Nel resto d’Europa per esempio, le donne vanno in pensione mediamente a 63 anni mentre la pensione a 67, in Germania diventerà realtà solo nel 2030. Durante un incontro con presenti CGIL, CISL e UIL, tenutosi a Bologna ieri 25 settembre, l’argomento è tornato prepotentemente di attualità. La UIL con il rappresentante della Segreteria Confederale Domenico Proietti ha posto seri dubbi sull’operato degli ultimi Governi. L’operazione di cassa fatta sulle pensioni degli ultimi anni, secondo i dati della UIL, hanno portato risparmi notevoli per le casse dello Stato. Un esempio è la minore spesa avuta rispetto alle previsioni per le salvaguardie esodati. Ci sarebbero 5 miliardi che anziché finire al capitolo previdenza, sono stati destinati a tamponare la falla del debito pubblico.

La UIL chiede che questi soldi vengano destinati al loro naturale scopo, le pensioni.

Misure attive

Poco o nulla si potrà fare nella manovra d’autunno, questo appare chiaro e secondo i sindacati (la Camusso e la sua CGIL sono già sul piede di guerra) la via della protesta è molto vicina. Saranno disattese le aspettative di quanti chiedevano novità nella Legge di Stabilità che per fine ottobre il Governo presenterà. Non resta che vedere se si può andare in pensione con quota 41 o Ape sociale. Due misure che sono particolari, piene di vincoli e limitazioni da renderle davvero fruibili per pochi. A partire dai contributi necessari per il loro accesso. Tutte e due le vie sono appannaggio di disoccupati, invalidi o alle prese con invalidi a carico e lavori gravosi.

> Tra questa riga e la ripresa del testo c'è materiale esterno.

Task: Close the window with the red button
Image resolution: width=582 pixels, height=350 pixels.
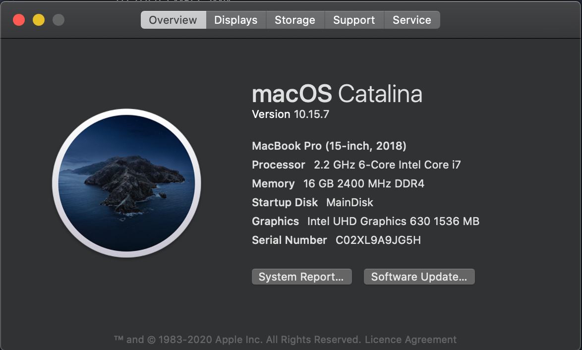Action: [19, 20]
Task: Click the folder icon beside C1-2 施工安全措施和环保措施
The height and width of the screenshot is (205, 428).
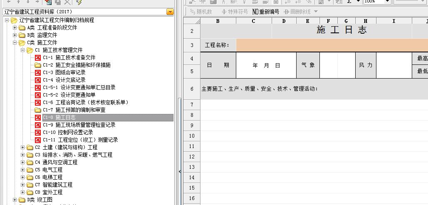Action: pos(38,65)
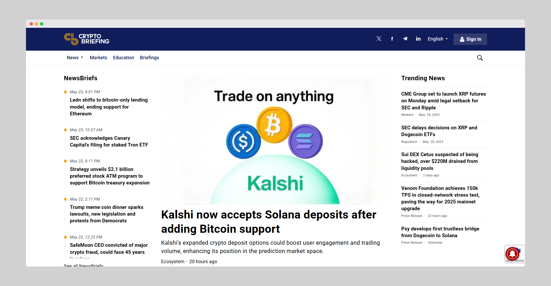Click the green macOS window button
This screenshot has height=286, width=551.
pyautogui.click(x=42, y=24)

Per i precoci sono necessari 41 anni di contributi versati dei quali uno prima dei 19 anni di età. Per l’Ape sociale invece, 30 anni per disoccupati invalidi e caregivers mentre 36 per i lavori logoranti. L’anno prima dei 19 per quota 41 deve essere di contributi effettivi da lavoro, senza i figurativi o da riscatto che diventano buoni per i restanti 40. Resta sempre il vincolo che di questi 41, ben 35 devono essere effettivi da lavoro, con possibilità di utilizzare il cumulo per chi ha carriere discontinue tra varie casse previdenziali. I disoccupati devono avere terminato di percepire la Naspi da 3 mesi e devono essere stati licenziati. Esclusi quindi coloro che non avevano i requisiti per la Naspi o chi ha perso il lavoro per fine contratto. Le invalidità necessarie devono essere almeno del 74%. Per i lavori gravosi invece, tali attività devono essere state svolte in 6 degli ultimi 7 anni di lavoro.